Paradoxalement, dans cette campagne, c’est davantage le fait que Kamala Harris soit une femme défendant les droits des femmes qui est central, plus encore que le fait qu’elle soit une femme de couleur. Mais je dois avouer que je ne comprends pas comment les États-Unis, qui sont censés être le pays de la liberté, le pays qui donne à chacun les moyens de se réinventer, sont devenus un des pays les plus rétrogrades du monde.
Dans votre roman, Meghan vote pour la première fois de sa vie et pour le républicain John McCain. Pour qui voterait-elle le 5 novembre prochain ?
Elle voterait assurément pour Kamala Harris. Vous savez, quand on pense que l’ancien vice-président républicain américain Dick Cheney, qui était probablement l’homme le plus effrayant des États-Unis avant la percée de Donald Trump, appelle à ne pas voter pour lui, c’est que quelque chose a véritablement changé. Cette fois, cette élection ne se joue pas entre républicains et démocrates, mais entre la démocratie, même imparfaite, et un monde aussi inconnu qu’inquiétant.
Dans le roman, Meghan visite la Maison-Blanche : y êtes-vous allée pour écrire ce livre ?
Je n’y suis pas allée spécialement, mais je suis née à Washington, et c’est un bâtiment facile à visiter. En outre, j’avais beaucoup d’amis dont les parents y travaillaient. Tous les détails sont donc authentiques, comme la possibilité d’acheter des M&M’s à l’effigie de George Bush ou des bonbons « Ronald Reagan ».
J’ai voulu faire un roman sur une ville, Washington, où j’ai pu constater à quel point le pouvoir est différent selon qu’on le regarde de près ou de loin. Quand vous êtes enfant à Washington, que la Maison-Blanche n’est pas un endroit étranger ou lointain, vous ne comprenez pas tout ce qui se joue dans un monde qui peut vous paraître familier.
Je me souviens que j’étais en colonie de vacances en Caroline du Nord lorsque Nixon a démissionné [en 1974, à la suite du scandale du Watergate – ndlr], et que je ne comprenais pas alors pourquoi certains de mes camarades sanglotaient ou disaient des choses comme : « Je parie que maman a eu une crise cardiaque. »

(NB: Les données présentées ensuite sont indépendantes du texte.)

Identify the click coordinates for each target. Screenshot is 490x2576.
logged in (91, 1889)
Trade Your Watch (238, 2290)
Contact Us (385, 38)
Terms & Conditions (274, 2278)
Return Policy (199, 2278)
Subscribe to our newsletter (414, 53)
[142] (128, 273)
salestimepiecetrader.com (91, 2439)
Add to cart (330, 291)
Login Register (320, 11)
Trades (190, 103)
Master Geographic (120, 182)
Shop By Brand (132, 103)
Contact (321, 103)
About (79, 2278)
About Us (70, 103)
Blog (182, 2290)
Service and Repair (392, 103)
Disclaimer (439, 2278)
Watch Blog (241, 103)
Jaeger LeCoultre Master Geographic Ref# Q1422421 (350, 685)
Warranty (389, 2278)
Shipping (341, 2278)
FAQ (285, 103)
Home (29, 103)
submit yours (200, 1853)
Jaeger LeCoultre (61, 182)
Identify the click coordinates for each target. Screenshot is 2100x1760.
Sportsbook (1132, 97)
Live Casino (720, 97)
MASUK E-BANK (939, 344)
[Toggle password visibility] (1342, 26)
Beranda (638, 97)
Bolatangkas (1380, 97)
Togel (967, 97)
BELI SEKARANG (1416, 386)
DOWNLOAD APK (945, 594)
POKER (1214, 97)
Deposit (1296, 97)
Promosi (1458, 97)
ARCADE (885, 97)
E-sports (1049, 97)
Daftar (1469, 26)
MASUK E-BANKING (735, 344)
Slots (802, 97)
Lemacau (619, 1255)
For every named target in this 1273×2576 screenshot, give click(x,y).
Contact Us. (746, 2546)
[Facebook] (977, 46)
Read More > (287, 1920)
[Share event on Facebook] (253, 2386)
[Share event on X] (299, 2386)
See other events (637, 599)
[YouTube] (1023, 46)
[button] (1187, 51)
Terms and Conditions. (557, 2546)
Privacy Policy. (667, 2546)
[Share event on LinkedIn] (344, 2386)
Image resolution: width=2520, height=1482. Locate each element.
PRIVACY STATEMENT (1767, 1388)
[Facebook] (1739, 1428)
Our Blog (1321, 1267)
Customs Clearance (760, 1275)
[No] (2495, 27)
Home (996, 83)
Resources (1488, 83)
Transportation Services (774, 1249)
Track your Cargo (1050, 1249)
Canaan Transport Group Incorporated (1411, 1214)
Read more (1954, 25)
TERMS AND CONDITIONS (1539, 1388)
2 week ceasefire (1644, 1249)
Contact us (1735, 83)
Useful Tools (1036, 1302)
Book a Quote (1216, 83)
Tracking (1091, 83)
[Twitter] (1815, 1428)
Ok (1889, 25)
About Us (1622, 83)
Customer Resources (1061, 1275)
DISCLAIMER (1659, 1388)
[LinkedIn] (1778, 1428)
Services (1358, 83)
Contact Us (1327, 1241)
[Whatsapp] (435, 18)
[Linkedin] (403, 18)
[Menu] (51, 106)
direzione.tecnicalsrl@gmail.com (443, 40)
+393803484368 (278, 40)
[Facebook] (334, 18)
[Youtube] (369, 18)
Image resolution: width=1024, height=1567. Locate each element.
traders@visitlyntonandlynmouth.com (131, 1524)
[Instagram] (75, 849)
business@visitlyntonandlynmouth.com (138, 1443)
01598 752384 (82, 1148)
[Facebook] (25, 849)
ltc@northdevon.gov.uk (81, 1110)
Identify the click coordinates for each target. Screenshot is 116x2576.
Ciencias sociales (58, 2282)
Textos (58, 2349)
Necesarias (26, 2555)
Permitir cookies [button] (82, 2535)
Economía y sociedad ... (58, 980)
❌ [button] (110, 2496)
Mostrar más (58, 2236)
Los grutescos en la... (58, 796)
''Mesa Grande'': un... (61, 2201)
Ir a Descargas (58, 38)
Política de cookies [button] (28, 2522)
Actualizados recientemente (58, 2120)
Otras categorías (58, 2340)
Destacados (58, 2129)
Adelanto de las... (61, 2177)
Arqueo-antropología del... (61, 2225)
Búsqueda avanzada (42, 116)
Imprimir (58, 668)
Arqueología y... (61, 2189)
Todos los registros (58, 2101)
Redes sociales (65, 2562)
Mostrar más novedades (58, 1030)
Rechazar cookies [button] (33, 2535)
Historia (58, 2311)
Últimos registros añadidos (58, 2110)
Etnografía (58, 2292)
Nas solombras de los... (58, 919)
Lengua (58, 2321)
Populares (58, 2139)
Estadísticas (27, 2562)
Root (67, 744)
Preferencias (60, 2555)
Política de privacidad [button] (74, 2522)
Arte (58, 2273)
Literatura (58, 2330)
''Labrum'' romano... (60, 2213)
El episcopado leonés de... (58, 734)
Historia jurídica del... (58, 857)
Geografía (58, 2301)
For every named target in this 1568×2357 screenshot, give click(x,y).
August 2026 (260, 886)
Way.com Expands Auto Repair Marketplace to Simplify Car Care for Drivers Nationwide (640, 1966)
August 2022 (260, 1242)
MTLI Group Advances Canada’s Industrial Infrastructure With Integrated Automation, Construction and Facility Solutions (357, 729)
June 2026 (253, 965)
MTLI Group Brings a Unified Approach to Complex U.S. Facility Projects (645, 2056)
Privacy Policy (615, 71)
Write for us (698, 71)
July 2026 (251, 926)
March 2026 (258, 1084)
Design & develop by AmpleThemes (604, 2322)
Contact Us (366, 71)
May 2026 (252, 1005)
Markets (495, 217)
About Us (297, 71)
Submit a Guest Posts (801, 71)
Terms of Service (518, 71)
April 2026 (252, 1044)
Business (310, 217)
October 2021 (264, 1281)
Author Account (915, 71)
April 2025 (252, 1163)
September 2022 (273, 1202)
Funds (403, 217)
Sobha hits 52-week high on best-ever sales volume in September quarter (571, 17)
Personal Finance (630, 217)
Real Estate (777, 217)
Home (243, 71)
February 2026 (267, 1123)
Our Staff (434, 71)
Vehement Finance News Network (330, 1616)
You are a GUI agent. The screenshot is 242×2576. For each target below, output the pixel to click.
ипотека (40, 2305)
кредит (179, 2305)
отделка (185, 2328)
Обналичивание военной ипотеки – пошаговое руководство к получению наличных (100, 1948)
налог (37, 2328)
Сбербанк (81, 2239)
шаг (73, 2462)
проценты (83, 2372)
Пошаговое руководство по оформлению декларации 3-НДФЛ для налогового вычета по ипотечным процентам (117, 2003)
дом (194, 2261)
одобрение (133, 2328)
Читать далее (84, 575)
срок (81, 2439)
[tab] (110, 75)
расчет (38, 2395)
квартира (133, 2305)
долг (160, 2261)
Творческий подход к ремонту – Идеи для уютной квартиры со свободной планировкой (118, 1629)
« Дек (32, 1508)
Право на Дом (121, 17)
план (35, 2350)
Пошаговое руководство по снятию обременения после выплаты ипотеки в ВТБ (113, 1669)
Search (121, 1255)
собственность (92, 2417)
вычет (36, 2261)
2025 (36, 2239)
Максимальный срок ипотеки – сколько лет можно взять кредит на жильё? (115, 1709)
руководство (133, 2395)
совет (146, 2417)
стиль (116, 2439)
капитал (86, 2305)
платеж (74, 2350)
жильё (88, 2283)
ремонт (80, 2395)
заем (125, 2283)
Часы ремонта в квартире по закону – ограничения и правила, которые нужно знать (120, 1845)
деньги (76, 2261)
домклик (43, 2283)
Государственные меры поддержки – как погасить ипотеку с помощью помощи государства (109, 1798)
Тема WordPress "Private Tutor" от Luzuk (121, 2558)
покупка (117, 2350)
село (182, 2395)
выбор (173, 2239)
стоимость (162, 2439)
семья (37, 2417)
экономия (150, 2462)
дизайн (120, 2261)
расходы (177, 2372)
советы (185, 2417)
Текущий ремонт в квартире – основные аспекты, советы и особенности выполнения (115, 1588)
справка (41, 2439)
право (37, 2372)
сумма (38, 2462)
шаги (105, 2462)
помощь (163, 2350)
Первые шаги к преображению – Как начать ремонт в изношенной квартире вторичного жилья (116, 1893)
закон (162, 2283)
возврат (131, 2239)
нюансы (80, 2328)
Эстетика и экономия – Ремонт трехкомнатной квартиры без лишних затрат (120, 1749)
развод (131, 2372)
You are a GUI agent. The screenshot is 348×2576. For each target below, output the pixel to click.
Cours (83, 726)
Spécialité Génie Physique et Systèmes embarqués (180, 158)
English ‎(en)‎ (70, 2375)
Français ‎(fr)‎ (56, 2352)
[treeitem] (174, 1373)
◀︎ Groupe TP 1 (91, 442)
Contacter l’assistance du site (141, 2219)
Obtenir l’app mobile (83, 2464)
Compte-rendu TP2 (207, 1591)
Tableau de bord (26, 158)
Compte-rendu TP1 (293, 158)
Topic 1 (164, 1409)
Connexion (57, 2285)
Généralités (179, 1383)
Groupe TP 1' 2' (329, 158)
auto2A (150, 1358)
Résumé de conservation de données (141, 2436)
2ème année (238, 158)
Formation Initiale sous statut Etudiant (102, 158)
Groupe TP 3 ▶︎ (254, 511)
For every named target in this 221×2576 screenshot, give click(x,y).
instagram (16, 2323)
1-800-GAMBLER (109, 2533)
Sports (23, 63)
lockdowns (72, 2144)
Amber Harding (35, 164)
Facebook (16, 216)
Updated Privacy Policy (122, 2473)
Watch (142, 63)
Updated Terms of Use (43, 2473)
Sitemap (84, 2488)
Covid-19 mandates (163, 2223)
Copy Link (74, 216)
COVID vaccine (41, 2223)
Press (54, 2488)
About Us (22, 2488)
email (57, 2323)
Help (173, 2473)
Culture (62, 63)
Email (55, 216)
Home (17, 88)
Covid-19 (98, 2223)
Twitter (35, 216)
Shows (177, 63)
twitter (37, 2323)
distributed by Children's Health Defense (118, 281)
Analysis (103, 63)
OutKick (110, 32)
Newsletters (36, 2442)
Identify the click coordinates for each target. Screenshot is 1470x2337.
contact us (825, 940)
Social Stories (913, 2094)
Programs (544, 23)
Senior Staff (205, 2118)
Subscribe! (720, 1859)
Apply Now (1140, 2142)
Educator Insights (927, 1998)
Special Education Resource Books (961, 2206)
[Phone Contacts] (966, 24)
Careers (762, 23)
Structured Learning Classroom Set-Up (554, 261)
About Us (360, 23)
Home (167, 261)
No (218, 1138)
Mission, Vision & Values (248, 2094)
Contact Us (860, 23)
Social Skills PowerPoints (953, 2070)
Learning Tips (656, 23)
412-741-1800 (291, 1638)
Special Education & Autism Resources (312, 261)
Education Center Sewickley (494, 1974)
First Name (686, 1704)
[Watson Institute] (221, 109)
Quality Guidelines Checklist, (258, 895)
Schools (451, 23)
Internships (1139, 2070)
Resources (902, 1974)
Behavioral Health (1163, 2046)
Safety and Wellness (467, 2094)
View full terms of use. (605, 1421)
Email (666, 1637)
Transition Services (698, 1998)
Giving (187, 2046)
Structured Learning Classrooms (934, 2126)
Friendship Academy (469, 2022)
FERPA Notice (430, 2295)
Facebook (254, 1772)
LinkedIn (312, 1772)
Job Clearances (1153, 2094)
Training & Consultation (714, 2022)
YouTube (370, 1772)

Washington fonctionne aussi comme une petite ville du sud des États-Unis, dans laquelle même Bill Clinton ou Barack Obama, lorsqu’ils entrent à la Maison-Blanche, doivent s’intégrer à la société locale, que celle-ci ait voté pour eux ou non. C’est vraiment une ville étrange, à la fois au centre du monde et avec des sociabilités très locales.
Comme cela arrive à Meghan, Washington est une ville où vous pouvez vous rendre à un dîner mondain, et vous retrouver à dîner à côté du secrétaire d’État sans le savoir auparavant…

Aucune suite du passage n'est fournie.